見学は「ジロンド党員の礼拝堂」へと続きます。ルイ16世(1754-1793)に寛大すぎると見なされてギロチンにかけられた議員たちが、ここで最後の晩を過ごしたことからつけられた名前です。この礼拝堂は、1793年から1794年、牢獄としても使われました。格子のある特別席は女性専用でした。
マリー=アントワネットの独房があった場所には、1815年、ルイ18世の命により王室を偲ぶ贖罪の礼拝堂が造られました。黒大理石で施された装飾には、銀の涙がこぼれ落ちています。礼拝堂の奥には、マリー=アントワネットが記した、あの感動的な遺言書の一部が大理石に彫られています。


▲《コンシエルジュリーのマリー=アントワネット》ヴェルサイユ宮殿所蔵
©RMN (Château de Versailles) / Photographe inconnu

▲「女性の中庭」
©A. de Montalembert

お次は「女性の中庭」へ。革命期の姿をそのままにとどめたこの中庭には、女性たちが洗濯をした泉と、食事のための小さな石のテーブルがあります。

監房が並ぶ「囚人の廊下」をもう一度通り、マリー=アントワネットの独房へと参りましょう。ここは、資料に基づいて当時の様子が正確に再現されています。ベッド、イス、小さなテーブルといった質素な家具、十字架像や陶器の水差しをはじめとするいくつかの小物が置かれています。ろうそくの光の下で読書をする黒い装いの王妃と、彼女を監視するふたりの憲兵とは、たった1枚のつい立てで隔てられているだけです。当時のフランスでは外国人と見なされ、「オーストリア女」と呼ばれていたマリー=アントワネットは、裁判の間、憎悪に満ちた屈辱的な糾弾を受けねばなりませんでした。

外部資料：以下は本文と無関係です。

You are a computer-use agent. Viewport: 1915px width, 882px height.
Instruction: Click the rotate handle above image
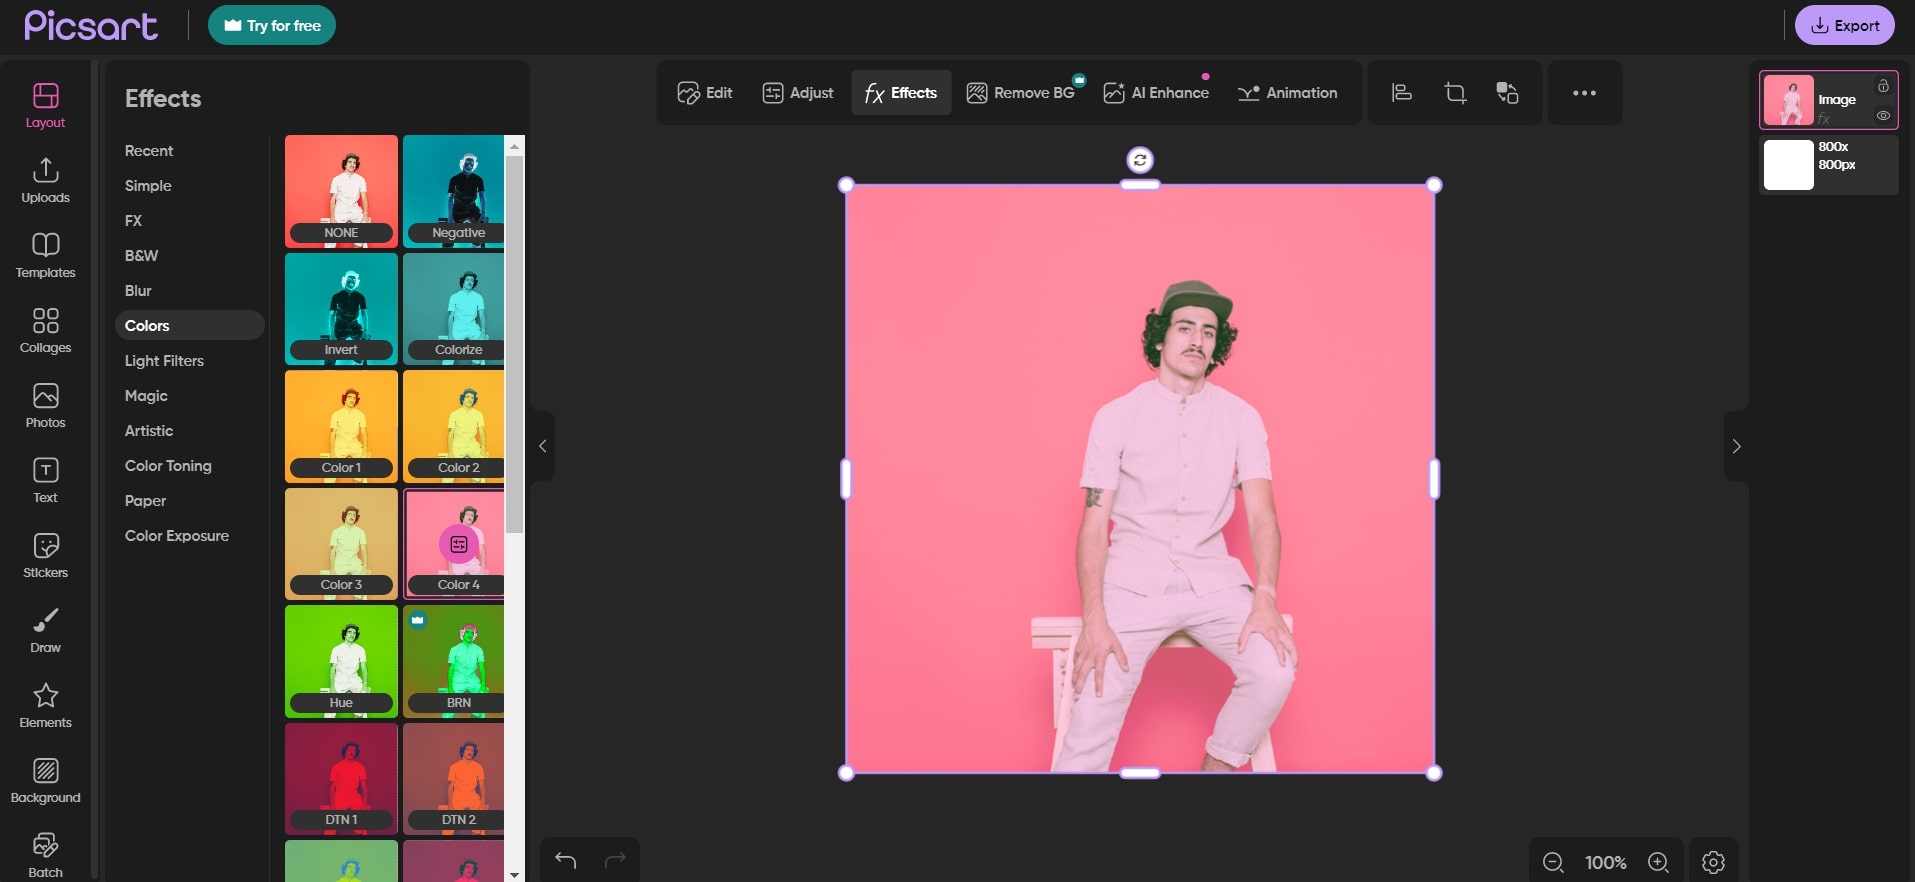tap(1140, 160)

1793年10月16日、コンコルド広場でギロチンにかけられるまで、76日間コンシエルジュリーに幽閉されていました。

19世紀を通じて、コンシエルジュリーは、牢獄として使われました。そしてフランス史の証人として、1862年に歴史的建造物に指定され、1914年に一般公開されたのです。